I think I saw this before, but can't find it again. I am VERY new to Ubunut. I have a Toshiba Satellite w/12 GB Ram, Windows 10 and 500GB hdd. I installed 16.04 a while back and it worked fine for a while. Suddenly, when I start up my laptop, it doesn't boot all the way to the selection page - i.e. - Ubuntu, EFI, UEFI, etc. What shows on the screen is: GNU BRUB version 2.02~beta2-36ubuntu3.2

Minimal BASH-like line editing is supported. For the first word, TAB lists possible command completions. Anywhere else TAB lists possible device or file completions.

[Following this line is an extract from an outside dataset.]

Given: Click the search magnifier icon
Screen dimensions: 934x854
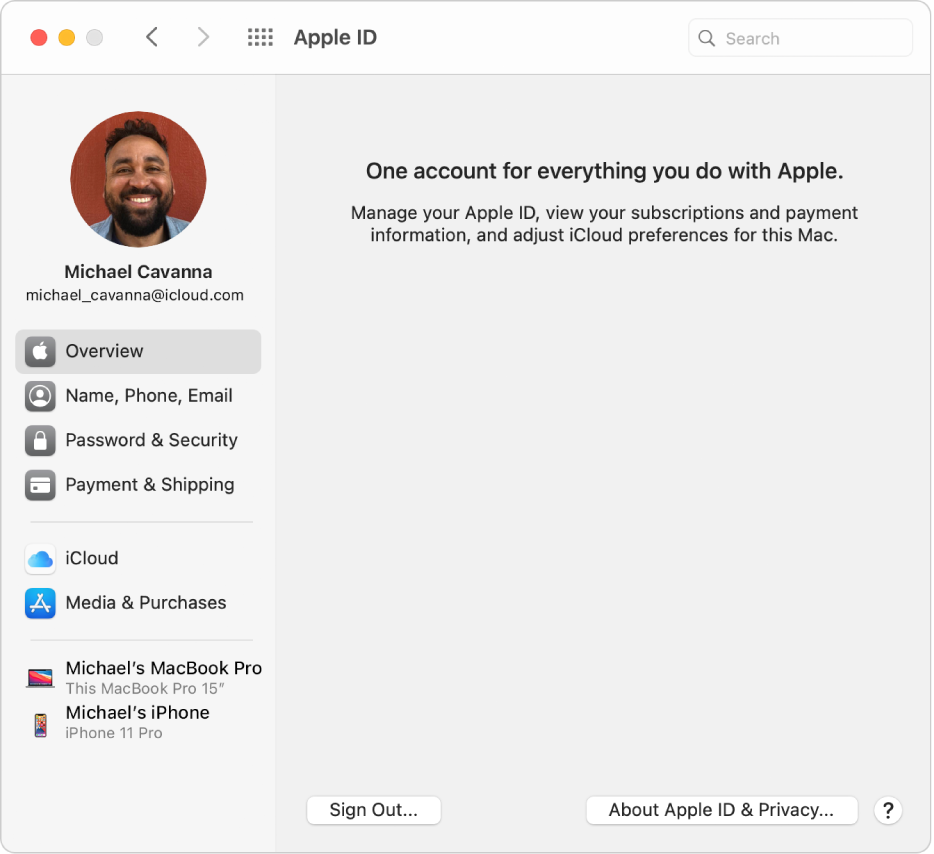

When I try help it scrolls past so fast I miss at least half of the list. How do I stop/pause the scrolling to read what is in the help listing? How do I load the kernal or grub to get the system booted to the option screen? So far, the only thing I have been able to do is try "exit" until it finally boots to Windows. How do I get the option screen back and keep it there? I have tried to read up on this and would like to know if there is a guide to walk a newbie through the maize of DIFFERENT commands and verbage. This is so different from normal windows stuff, but reminds me of ms-dos yet is much more different it seems. help.

2 Answers 2


It seems to /boot/ partition is corrupt. Try reinstall grub from livecd using command: grub-install For example: grub-install /dev/sda


Your GRUB configuration file is probably missing or damaged. Try one of the following solutions, and if it fails, try the other:

  • Boot an Ubuntu emergency disk (like the installer in "try before installing" mode) and run the Boot Repair tool from it. This should re-install GRUB and create a new GRUB configuration file. Note, however, that you must boot the emergency disk in the same mode (BIOS/CSM/legacy vs. EFI/UEFI) that you used to install Ubuntu, which in turn should be the same mode that Windows uses. This is probably EFI, especially if you're using a factory-installed Windows. If you installed both OSes yourself, all bets are off.
  • Download the USB flash drive or CD-R version of my rEFInd boot manager and prepare a boot medium with it. You can then boot rEFInd, which should let you boot both Windows and Ubuntu. Test Windows, then reboot into Ubuntu. You can then install the rEFInd Debian package or PPA to make rEFInd the default boot manager on your system; or you can manually repair (and possibly re-install) the GRUB configuration. Note that rEFInd is an EFI-mode boot loader, so if you were using BIOS-mode booting, this isn't likely to work well. Also, if Secure Boot is enabled, you must either disable it or jump through extra hoops to get rEFInd working with it.